L'intesa prevede che la società madre di Facebook e Instagram versi quasi 18 miliardi di dollari e apporti modifiche significative al funzionamento delle proprie piattaforme per gli utenti più giovani. L'accordo è stato depositato mercoledì presso il tribunale federale di Oakland, in California, ma dovrà ancora essere approvato da un giudice.

Due ore al giorno e stop notturno

Tra le misure previste dall'accordo figura un limite di due ore al giorno per l'utilizzo complessivo di Facebook e Instagram da parte degli adolescenti. Le applicazioni saranno inoltre bloccate durante le ore notturne, con l'obiettivo di ridurre l'uso dei social nelle fasce orarie dedicate al riposo.

Meta dovrà intervenire anche sulle notifiche e sugli avvisi rivolti ai ragazzi, limitandoli durante la notte e nelle ore scolastiche. Le nuove impostazioni puntano inoltre a incoraggiare gli adolescenti a fare pause regolari dall'utilizzo delle piattaforme.

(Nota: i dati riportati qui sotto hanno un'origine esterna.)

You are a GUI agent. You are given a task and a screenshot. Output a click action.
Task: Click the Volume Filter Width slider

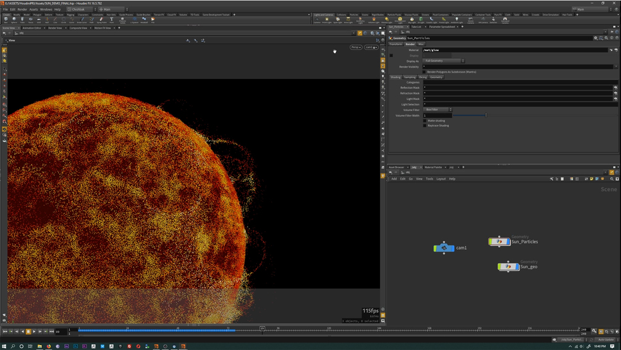click(486, 115)
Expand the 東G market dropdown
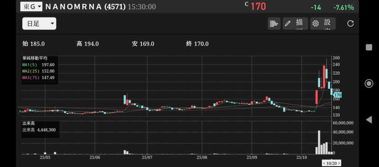 pos(31,7)
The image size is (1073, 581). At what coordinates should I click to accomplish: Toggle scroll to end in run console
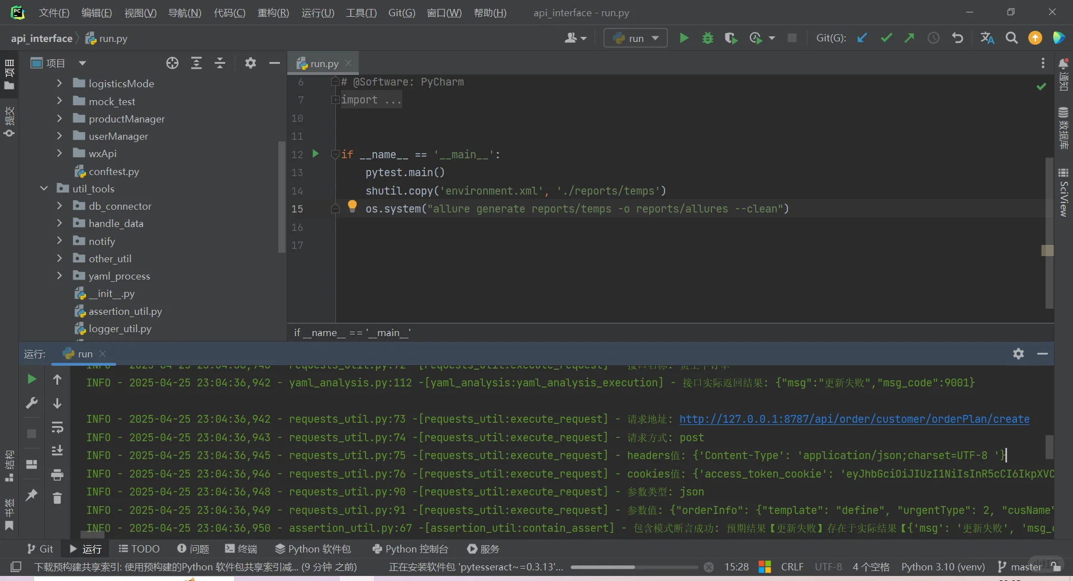57,451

Le autorità statali accusano Meta di aver adottato nel corso degli anni caratteristiche e sistemi di coinvolgimento capaci di favorire un utilizzo prolungato e potenzialmente compulsivo dei social da parte dei minori.

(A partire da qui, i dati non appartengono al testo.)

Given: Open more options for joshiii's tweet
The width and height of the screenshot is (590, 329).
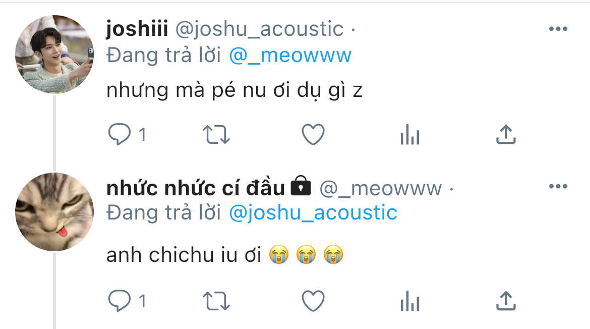Looking at the screenshot, I should [x=558, y=29].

Le accuse sulla privacy dei minori

L'accordo riguarda anche presunte violazioni delle leggi federali sulla privacy dei minori e delle normative statali a tutela dei consumatori. Per gli Stati coinvolti, le pratiche adottate dalla società avrebbero esposto milioni di giovani a rischi che le piattaforme avrebbero dovuto prevenire o limitare.

«L'obiettivo di questo caso era proteggere i nostri ragazzi», ha dichiarato il procuratore generale del Colorado, Phil Weiser. Secondo il rappresentante dello Stato, l'intesa permetterà di bloccare notifiche e avvisi durante la notte e a scuola, incoraggiando inoltre i giovani a prendersi pause dai social media.

La richiesta iniziale era di 200 miliardi

La vertenza era stata avviata da California, Colorado, Kentucky e New Jersey, che avevano avanzato richieste complessive per circa 200 miliardi di dollari in relazione ai presunti danni provocati ai minori.

L'accordo raggiunto ora chiude il procedimento federale avviato presso il tribunale distrettuale di Oakland, ma non risolve tutte le controversie che coinvolgono Meta sul tema.

Altre cause ancora aperte

La società dovrà infatti continuare a difendersi da numerose altre azioni legali presentate da distretti scolastici e privati cittadini. Alcuni di questi procedimenti sono già destinati ad arrivare davanti ai giudici nei prossimi mesi.

L'intesa rappresenta quindi un passaggio importante nella crescente pressione giudiziaria e politica sulle grandi piattaforme digitali. Per Meta, oltre al pesante esborso economico, si prospetta una modifica significativa dell'esperienza offerta agli adolescenti, con limiti più stringenti sull'accesso e sull'utilizzo quotidiano dei social.